# Linacoustic Height?



## allredp (Feb 7, 2007)

So, WAF is making me compromise my acoustic treatment plans! Sound familiar?!

Anyway, I had hoped to go up to about 42" or so, but she isn't going for it. She's given me the green-light for 38" (including chair/ledge molding). 

Will having 1" Linacoustic all along my walls up to about 36" be worth doing? What frequecies/issues will this be helping with?

My side walls are quite wide (my room is 15D x 27W x 8H), and one of them has a deep window recessed, which I plan to have curtains and some light blocking blind of some kind on.

My seating position is at 12' and my back wall is at 15'. 

I will be covering my front wall behind my AT screen with 1" linacoustic (or 2", or rockwool or spinglass, or whatever you guys say I should have!). 

I do plan to get some bass-trapping in this room, though I haven't figured out how to yet because I only have one real "corner"!

Big thanks in advance for the help,
Phil


----------



## bpape (Sep 14, 2006)

38" won't likely catch the reflections you need to cover but it will help some with overall decay time in the room. If you only have one corner and can't do the back wall, do the front wall as thick as you can get away with to get additional bottom end control in the room.

Bryan


----------



## allredp (Feb 7, 2007)

bpape said:


> 38" won't likely catch the reflections you need to cover but it will help some with overall decay time in the room. If you only have one corner and can't do the back wall, do the front wall as thick as you can get away with to get additional bottom end control in the room.
> 
> Bryan


Hey Bryan,

Thanks for the reply...

So, "overal decay", eh?! How helpful will that be for my sound quality? Is it worth the effort (trimming out the boxes, linacoustic, GOM, finish trim, paint, etc)?

Also, I've attached some goofy pics that I photoshopped to show my basic plan. 

Here's the front where my AT screen will have whatever you tell me to put underneath it (JM Spinglass, Mineral Wool, 1" or double or triple thick Linacoustic).
▬▬▬
## What to work on
a: In the acoustic treatment thread, why does bpape tell Phil to make the front wall treatment as thick as he can? Answer in one to three sentences.
b: Write the next part of the acoustic treatment thread, picking up right after its final sentence.
The rows that come next are separate material with no connection to the acoustic treatment thread.

## Records
▬▬▬
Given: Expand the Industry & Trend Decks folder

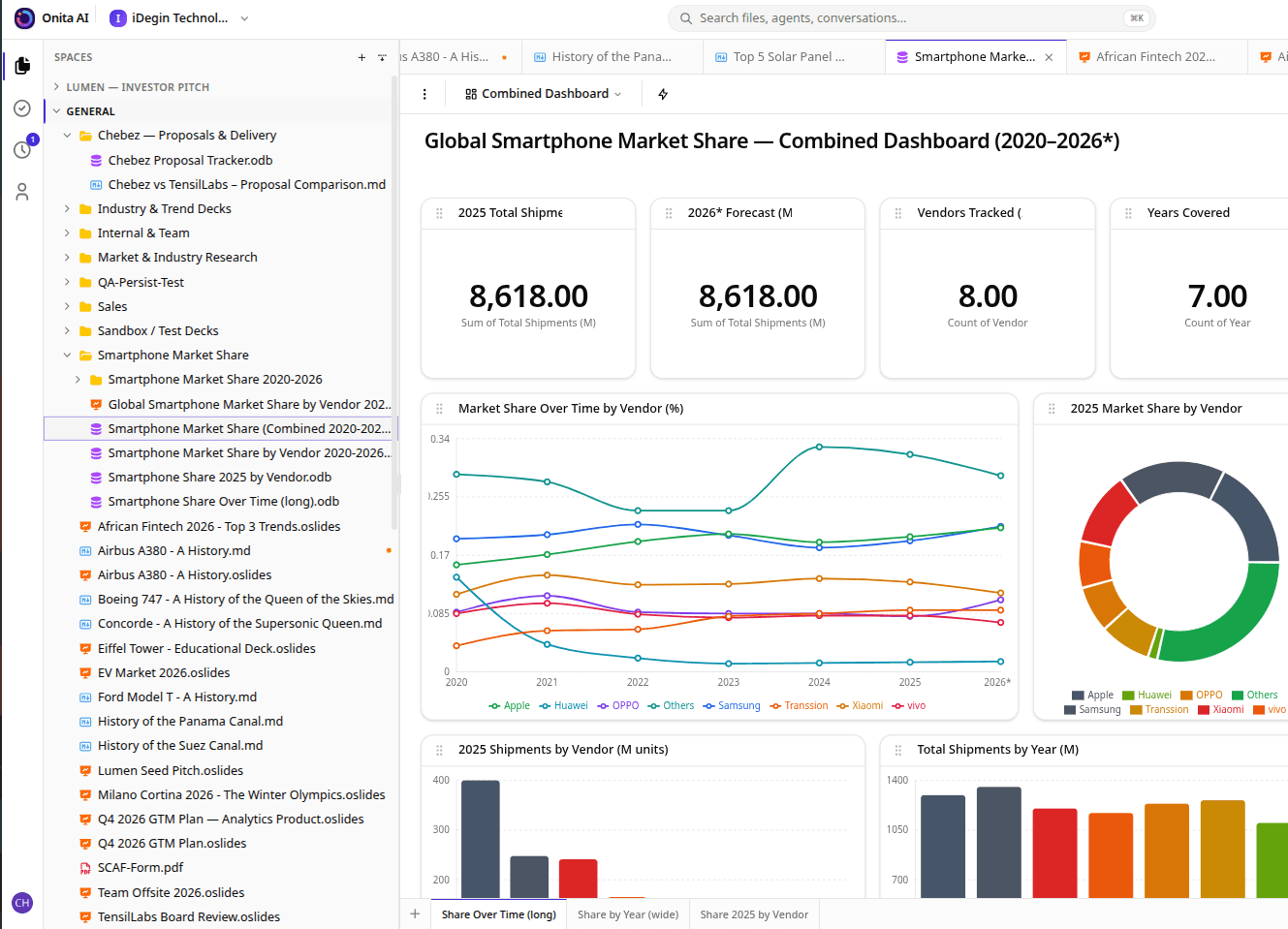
▬▬▬
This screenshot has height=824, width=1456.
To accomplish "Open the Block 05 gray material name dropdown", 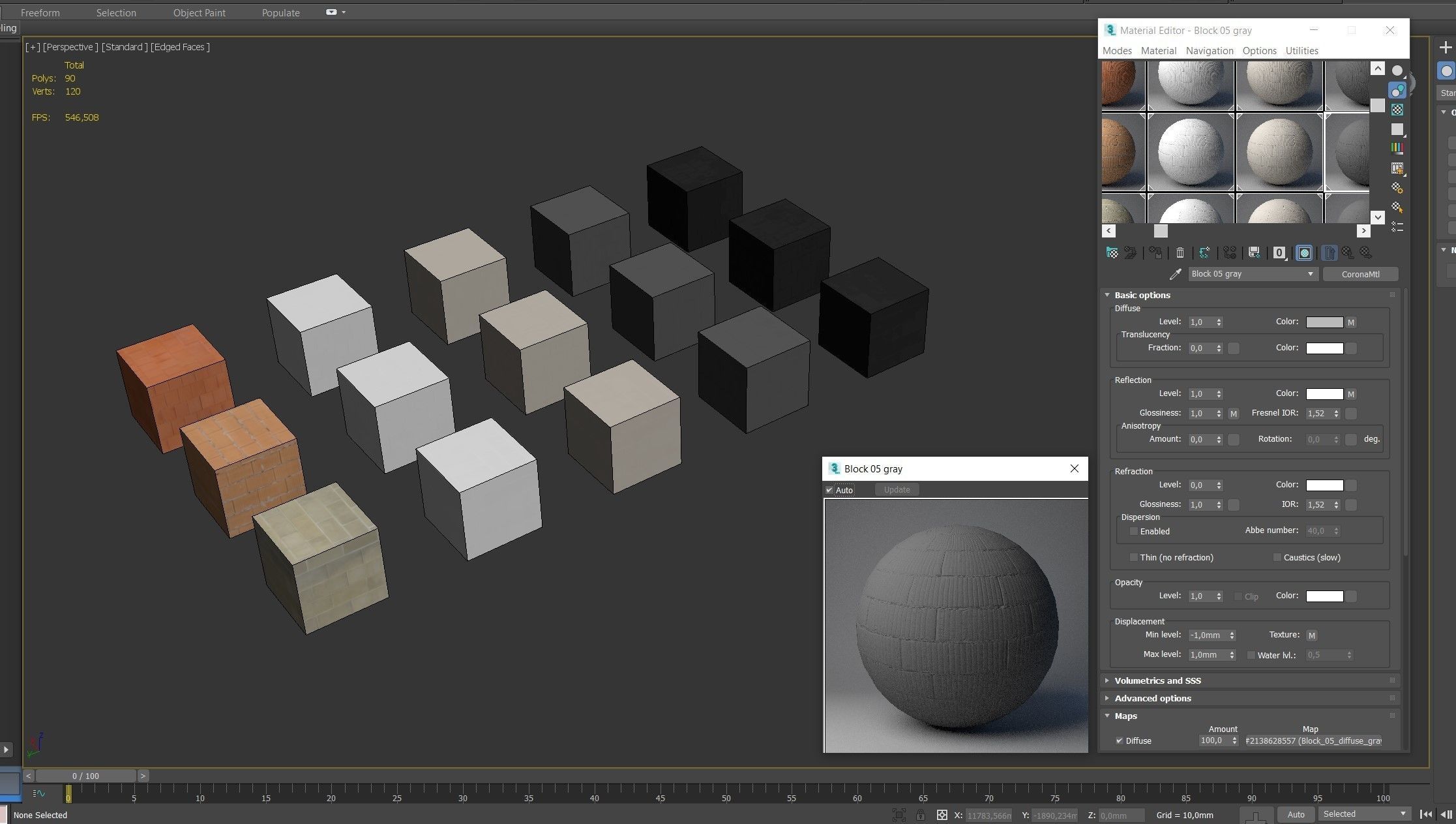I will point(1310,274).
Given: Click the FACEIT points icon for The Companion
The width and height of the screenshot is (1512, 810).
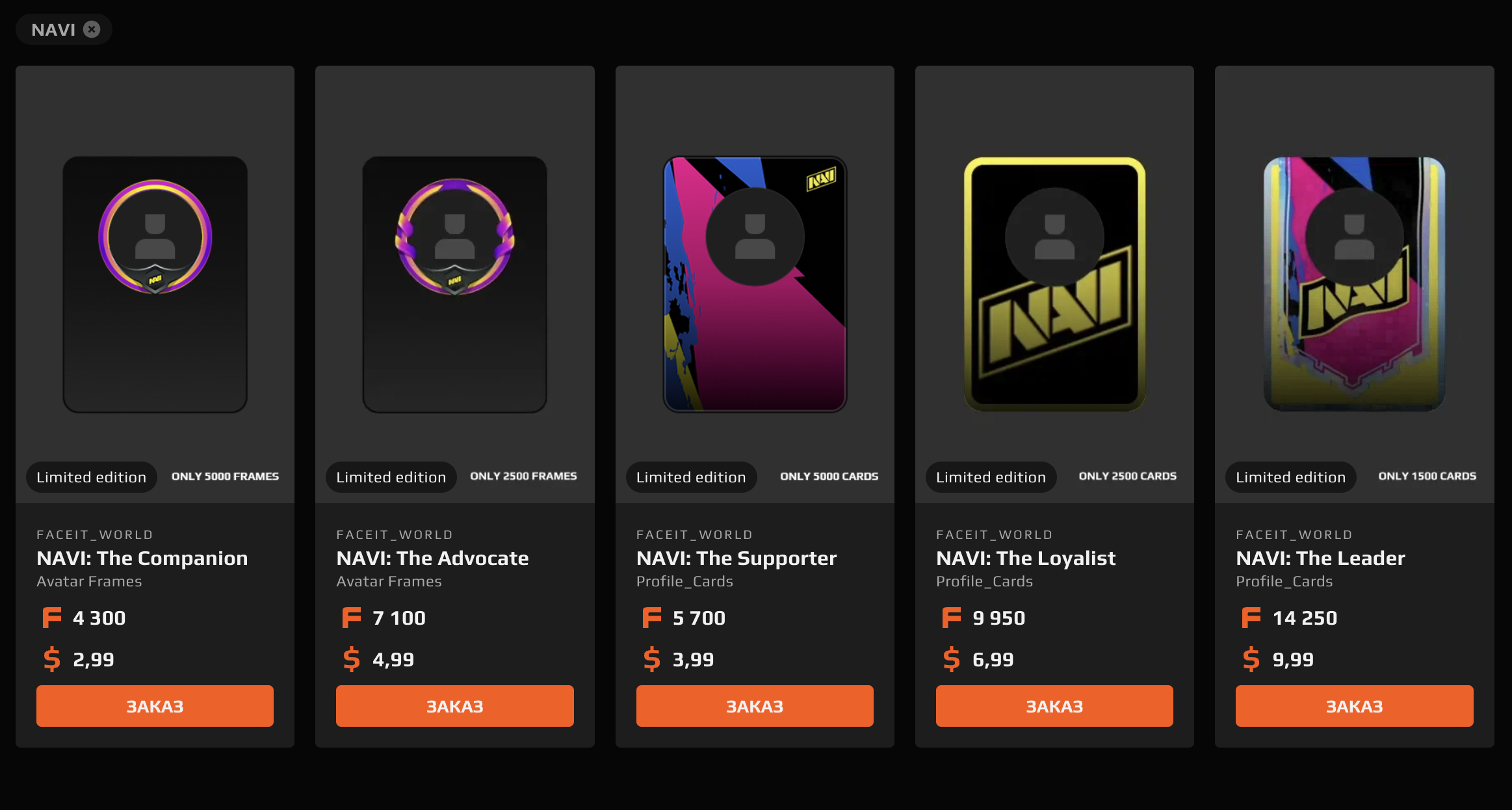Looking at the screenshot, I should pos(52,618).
▬▬▬
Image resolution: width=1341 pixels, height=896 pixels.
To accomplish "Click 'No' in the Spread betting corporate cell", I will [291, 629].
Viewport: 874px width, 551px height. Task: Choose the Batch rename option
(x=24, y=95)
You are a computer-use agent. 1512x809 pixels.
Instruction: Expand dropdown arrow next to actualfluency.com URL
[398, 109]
▬▬▬
## Answer list
a: Phil has only one corner and can't treat the back wall. A thicker front wall is the way to get more bottom end control in the room.

b:
. You can see the duct fir-down above where my screen will mount--I plan on covering that (face and underside) with GOM covered Linacoustic, also. 

You can also see the only true/available corner (even so, there's door that starts about 11" from the side wall) I have in the front R--I can and will make a tri-trap for there.

Here's some more pics of the room with my goofy drawings of the linacoustic boxes and the one other "corner" where I can make a tri-trap if it will help. 
[/ATTACH][/ATTACH]

I have a few feet (2-3') between my seats and the back wall, so I could make floor length-wise tri-trap (or triangular chuncks of spinglass or mineral wool) of about 15" or so, if that will help.

On the walls I can maybe make some GOM covered "mattes" for my pics to hang on, if that would help.
I really appreciate your help!!!

Thanks,
Phil


----------



## bpape (Sep 14, 2006)

The Linacoustic will definitely bring things in line. I'd do 2" on the front wall if you can do the triangle chunks behind the couch (good thing to do). If you can do 2-4" thick panels on the back wall and then hang just the mats in front (no glass) that'd be great too.

Bryan


----------



## allredp (Feb 7, 2007)

bpape said:


> The Linacoustic will definitely bring things in line. I'd do 2" on the front wall if you can do the triangle chunks behind the couch (good thing to do). If you can do 2-4" thick panels on the back wall and then hang just the mats in front (no glass) that'd be great too.
> 
> Bryan


Great news about the Linacoustic! Will do, then. 

See what it will look like based on this pic of my carpenter friend's house down the street (at least the bottom half) at this link http://allredp.photoshop.com I've roped him into helping me!

Also, the 2" of Linacoustic on the front wall--can I just layer two 1" sheets of the stuff together? Which side should be out/facing the room? And if I can stack them, which layer should be sandwiched?

I will plan on doing triangle chunks all along the back wall behind my sofa (about 15" long). Any size recommendation? I had thought of the traditional 17" x 24" x 17". Should I use John Manville spin-glass (I have 3" 4'x8' sheets), or the 3" mineral wool? Also, considering this triangle chunk trap will lay down in front of the Linacoustic framed wall--will that be a problem?

What do you suggest about that mini-corner I have in the back next to a bumped-out closet (it is 19" deep), is it worth doing a corner trap there (especially considering my floor/wall trap that will be laying along the floor)? Here's the pics to show it:






















As per the back wall, I'll see what I can do within WAF restrictions!!!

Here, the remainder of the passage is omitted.